*** Opening of Exercise data ***

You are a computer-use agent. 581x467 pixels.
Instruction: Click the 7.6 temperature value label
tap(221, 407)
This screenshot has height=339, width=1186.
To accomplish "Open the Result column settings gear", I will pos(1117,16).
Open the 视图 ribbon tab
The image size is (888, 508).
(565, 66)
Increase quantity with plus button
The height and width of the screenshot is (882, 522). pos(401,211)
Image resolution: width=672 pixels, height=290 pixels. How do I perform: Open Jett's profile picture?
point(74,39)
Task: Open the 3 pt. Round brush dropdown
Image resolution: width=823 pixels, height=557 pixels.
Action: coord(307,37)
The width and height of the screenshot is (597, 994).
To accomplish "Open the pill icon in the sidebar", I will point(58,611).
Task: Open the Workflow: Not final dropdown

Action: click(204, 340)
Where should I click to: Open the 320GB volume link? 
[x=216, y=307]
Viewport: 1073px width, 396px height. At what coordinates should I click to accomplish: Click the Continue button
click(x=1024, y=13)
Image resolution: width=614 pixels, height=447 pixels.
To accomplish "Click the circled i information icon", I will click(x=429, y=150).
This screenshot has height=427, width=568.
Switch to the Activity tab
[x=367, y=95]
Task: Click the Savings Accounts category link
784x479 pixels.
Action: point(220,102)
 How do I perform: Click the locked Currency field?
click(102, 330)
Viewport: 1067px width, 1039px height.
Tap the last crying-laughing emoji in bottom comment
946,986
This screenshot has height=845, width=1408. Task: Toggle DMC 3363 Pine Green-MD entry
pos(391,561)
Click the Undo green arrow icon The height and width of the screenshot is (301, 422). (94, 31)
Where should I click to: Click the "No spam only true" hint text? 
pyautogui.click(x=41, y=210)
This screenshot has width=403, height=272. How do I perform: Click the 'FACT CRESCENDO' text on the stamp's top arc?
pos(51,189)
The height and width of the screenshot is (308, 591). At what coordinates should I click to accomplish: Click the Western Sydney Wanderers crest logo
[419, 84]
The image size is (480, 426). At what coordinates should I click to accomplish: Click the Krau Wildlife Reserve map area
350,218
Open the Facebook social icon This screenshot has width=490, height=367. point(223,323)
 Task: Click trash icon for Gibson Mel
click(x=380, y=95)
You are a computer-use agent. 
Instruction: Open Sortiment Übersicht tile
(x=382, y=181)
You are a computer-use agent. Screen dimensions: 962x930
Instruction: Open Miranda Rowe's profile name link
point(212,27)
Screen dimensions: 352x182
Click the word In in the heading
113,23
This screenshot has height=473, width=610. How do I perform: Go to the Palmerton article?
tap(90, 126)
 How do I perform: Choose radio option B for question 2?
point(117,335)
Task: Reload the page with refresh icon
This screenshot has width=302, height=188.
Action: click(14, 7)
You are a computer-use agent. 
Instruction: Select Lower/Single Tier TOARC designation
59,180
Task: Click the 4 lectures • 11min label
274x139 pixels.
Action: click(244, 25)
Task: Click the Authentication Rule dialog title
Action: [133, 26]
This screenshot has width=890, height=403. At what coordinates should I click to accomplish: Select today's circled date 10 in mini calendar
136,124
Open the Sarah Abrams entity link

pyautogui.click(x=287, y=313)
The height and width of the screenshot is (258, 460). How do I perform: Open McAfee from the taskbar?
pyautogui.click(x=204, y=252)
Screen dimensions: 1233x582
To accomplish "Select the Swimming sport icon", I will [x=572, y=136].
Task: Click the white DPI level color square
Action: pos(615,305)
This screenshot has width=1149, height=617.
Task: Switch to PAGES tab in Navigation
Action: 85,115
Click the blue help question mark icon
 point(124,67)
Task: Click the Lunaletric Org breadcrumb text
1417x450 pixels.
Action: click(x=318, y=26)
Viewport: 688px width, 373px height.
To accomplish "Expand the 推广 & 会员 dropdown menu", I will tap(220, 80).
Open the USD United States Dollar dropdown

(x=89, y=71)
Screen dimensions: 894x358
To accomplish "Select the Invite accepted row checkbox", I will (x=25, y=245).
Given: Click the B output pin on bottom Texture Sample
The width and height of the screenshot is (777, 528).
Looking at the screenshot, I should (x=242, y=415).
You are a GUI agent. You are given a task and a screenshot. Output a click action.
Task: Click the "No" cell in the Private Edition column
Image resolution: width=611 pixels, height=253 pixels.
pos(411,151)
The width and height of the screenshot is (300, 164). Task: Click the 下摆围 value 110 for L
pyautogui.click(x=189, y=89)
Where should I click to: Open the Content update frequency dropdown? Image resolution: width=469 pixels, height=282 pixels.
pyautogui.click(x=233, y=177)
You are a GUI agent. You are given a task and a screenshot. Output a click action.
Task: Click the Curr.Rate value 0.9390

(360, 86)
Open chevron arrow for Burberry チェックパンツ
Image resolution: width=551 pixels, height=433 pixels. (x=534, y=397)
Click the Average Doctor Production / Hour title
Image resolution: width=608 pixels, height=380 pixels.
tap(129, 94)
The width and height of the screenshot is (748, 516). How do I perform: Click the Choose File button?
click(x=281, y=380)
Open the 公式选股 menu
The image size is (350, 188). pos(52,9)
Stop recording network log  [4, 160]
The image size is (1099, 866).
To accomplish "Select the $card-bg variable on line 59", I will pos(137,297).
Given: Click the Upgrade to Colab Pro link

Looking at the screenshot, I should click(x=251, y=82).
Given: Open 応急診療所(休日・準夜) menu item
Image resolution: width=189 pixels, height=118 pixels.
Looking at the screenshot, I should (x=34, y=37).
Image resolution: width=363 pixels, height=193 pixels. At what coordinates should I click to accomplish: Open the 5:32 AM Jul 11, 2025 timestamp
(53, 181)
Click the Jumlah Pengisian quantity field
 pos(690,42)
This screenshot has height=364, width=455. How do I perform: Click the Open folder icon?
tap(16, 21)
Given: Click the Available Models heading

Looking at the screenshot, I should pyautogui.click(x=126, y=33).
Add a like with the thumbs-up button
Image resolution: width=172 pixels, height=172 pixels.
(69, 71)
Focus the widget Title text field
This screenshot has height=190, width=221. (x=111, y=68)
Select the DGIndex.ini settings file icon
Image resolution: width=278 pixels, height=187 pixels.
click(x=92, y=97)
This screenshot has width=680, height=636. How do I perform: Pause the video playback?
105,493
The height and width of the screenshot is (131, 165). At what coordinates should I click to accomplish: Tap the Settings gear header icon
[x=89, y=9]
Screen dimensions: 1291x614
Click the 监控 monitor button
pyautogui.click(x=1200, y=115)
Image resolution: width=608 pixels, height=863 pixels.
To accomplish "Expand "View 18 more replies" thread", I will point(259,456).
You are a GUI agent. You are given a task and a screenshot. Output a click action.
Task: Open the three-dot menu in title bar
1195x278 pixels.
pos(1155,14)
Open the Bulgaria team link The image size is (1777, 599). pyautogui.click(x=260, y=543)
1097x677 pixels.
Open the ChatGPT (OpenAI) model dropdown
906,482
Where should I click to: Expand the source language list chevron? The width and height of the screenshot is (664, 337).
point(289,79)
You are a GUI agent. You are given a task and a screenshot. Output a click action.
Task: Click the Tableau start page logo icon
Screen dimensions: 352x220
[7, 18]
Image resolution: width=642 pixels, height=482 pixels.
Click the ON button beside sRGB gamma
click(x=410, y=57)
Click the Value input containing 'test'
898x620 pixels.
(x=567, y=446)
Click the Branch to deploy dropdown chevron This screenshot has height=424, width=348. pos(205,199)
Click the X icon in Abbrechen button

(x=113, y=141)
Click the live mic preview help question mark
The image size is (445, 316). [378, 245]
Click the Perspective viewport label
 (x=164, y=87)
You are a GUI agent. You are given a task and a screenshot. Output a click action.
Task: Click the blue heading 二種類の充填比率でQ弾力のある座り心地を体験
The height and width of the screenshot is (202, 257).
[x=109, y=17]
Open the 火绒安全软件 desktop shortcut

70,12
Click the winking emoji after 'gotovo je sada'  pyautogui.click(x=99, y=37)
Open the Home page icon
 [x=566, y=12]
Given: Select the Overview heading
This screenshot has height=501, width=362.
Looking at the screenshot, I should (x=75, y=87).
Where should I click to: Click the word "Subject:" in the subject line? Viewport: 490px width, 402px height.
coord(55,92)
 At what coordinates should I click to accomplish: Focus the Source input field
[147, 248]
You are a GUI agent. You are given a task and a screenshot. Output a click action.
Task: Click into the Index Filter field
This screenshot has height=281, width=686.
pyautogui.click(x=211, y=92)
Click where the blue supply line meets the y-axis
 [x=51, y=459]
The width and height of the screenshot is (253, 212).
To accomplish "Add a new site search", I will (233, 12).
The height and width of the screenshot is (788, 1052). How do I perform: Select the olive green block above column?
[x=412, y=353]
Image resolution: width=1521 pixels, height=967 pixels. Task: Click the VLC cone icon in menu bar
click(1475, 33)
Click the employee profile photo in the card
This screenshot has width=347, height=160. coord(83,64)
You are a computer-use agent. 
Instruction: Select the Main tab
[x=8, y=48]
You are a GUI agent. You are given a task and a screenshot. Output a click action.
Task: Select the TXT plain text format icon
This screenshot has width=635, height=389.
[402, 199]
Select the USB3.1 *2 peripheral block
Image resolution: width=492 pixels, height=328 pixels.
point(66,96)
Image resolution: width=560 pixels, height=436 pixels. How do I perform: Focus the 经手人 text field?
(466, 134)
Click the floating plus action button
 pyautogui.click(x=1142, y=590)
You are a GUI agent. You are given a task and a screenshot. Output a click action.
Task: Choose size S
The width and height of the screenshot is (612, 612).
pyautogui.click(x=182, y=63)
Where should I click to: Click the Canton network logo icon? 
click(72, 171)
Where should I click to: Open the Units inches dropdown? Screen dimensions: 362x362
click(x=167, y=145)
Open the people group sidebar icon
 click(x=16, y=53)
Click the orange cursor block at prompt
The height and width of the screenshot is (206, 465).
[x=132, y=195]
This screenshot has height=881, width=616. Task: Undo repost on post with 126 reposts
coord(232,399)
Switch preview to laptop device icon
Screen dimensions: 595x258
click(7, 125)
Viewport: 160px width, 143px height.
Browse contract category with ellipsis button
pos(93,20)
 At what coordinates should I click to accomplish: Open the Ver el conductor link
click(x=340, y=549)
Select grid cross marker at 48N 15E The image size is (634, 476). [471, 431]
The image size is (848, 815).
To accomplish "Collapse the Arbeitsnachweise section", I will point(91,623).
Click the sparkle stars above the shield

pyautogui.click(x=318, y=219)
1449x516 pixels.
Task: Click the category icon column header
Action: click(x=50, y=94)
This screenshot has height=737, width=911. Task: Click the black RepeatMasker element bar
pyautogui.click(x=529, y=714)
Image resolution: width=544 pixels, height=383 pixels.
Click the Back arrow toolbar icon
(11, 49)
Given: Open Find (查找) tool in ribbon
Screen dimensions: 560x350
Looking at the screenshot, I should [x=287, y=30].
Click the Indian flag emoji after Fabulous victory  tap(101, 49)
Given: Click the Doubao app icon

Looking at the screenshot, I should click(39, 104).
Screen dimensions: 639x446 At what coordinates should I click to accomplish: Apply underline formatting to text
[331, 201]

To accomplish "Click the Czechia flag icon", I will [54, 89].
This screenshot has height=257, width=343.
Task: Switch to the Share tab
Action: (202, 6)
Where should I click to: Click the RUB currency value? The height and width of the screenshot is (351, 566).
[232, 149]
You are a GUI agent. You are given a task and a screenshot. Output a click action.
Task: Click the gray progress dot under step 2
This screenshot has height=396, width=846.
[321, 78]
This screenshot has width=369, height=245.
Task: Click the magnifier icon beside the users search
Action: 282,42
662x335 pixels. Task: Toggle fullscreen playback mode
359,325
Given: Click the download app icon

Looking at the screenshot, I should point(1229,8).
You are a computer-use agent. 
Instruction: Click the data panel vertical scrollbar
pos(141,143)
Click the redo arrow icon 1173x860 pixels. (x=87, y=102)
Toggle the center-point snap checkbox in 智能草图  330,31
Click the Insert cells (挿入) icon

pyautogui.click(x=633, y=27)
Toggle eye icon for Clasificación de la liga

*** Close of Exercise data ***

Would you copy out every line in the records that includes the string "after"?

Result for this exercise:
Click the winking emoji after 'gotovo je sada'  pyautogui.click(x=99, y=37)
Click the Indian flag emoji after Fabulous victory  tap(101, 49)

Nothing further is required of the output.